“At a time when secondaries funds are increasingly striving to show how they’re differentiated, being able to prove you are a true deal lead is going to become more important than ever.”

That was Secondaries Investor‘s conclusion at the beginning of 2022 hot off the back of a record year for secondaries activity punctuated by significant GP-led volumes.

It has proved to be true. Many buyers have been or are still out raising capital at a time where wide bid ask spreads and market volatility has coloured the market. That has meant many are choosing to back what they believe are the highest quality transactions with alignment on price and interests, resulting in subdued deal activity compared with the lofty heights of 2021.

The coveted lead position, particularly with this backdrop, adds a silver lining to marketing documents designed to win over LP capital.

There continues to be instances where Secondaries Investor is told conflicting information on which parties were lead investors. We are also aware of situations where parties issue press releases that skirt the edges of misleading.

Beyond which firm structured and negotiated a deal, or which buyer committed the largest ticket to a transaction, there are some legal documents that will paint the complete picture of who is a lead buyer and who is not.
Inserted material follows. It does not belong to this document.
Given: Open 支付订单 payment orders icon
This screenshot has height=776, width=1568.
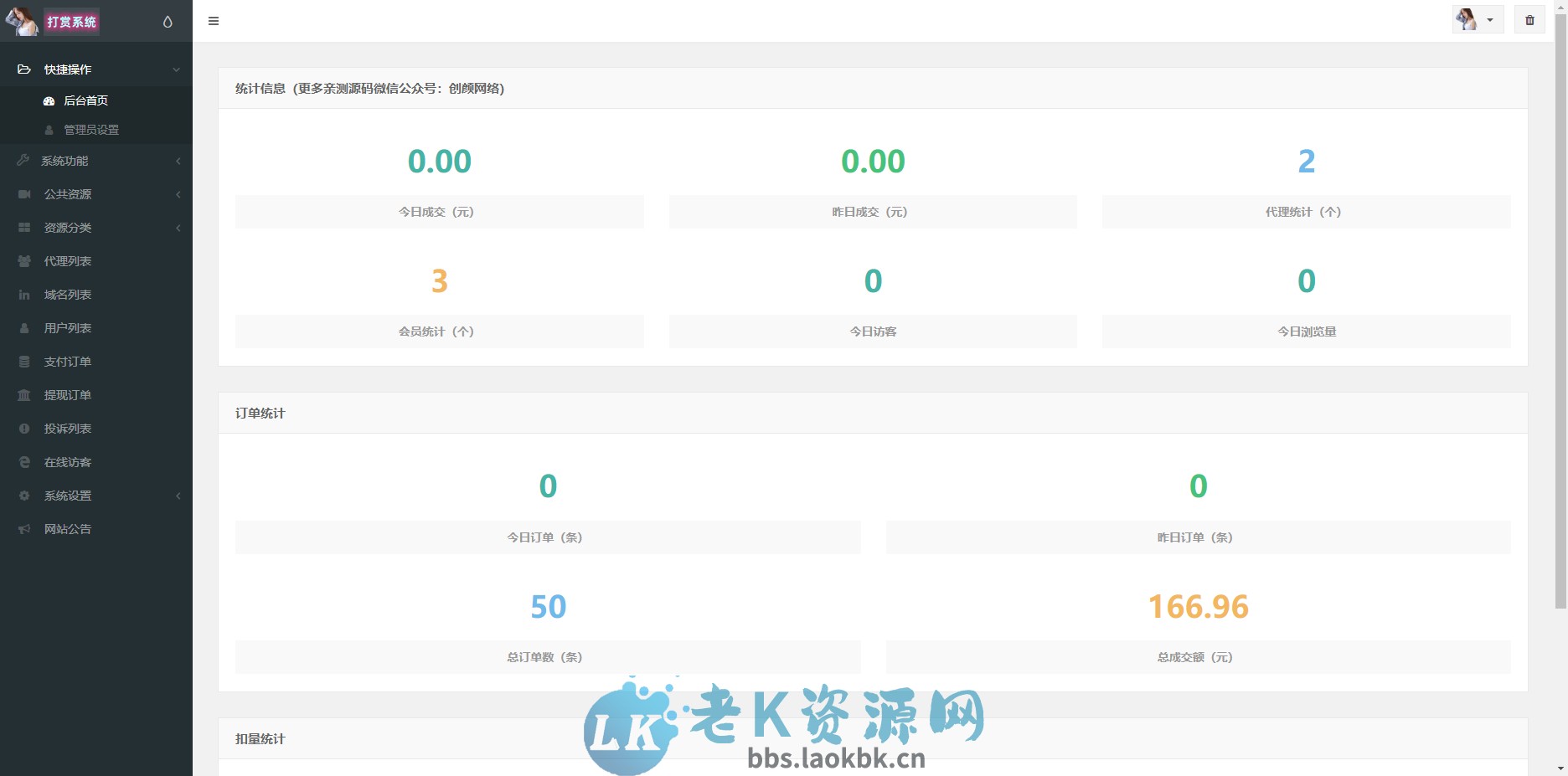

Although there is no “legal definition” of who is a lead investor, per se, the lead investor or investors are typically designated by name in contracts around the deal, Andrew Rearick, a partner at Fried Frank, tells Secondaries Investor.

Broadly, lead investors will have certain rights under the document that others won’t. Typically, there’s some protection of their allocation. For example, they will be allocated the amount of money in the deal that they want to commit and have rights to make decisions on behalf of the continuation vehicle, as part of the important conflict mitigation function that lead investors perform in these transactions.

There is a small technicality where confusion could arise. Sometimes the contract may allow the GP flexibility to designate other lead investors – in addition to those named in the contract. In these cases, a GP could designate a buyer coming in later to a deal as a lead investor – if they are speaking for a sizeable amount of capital, for example, Rearick adds.

Those in the weeds of the transaction who have access to legal documents could ask for retractions – something Secondaries Investor is aware of having happened – which could leave a buyer with egg on their face.

As more LPs seek to invest in secondaries and seek out firms known for setting price, terms and speaking for capital as a feature of their strategy, it is understandable that firms may want to inflate their participation in a transaction. A word of caution: if potential investors are being told by separate buyers that they were a lead or a sole lead on a transaction it’s inevitable that complications will ensue.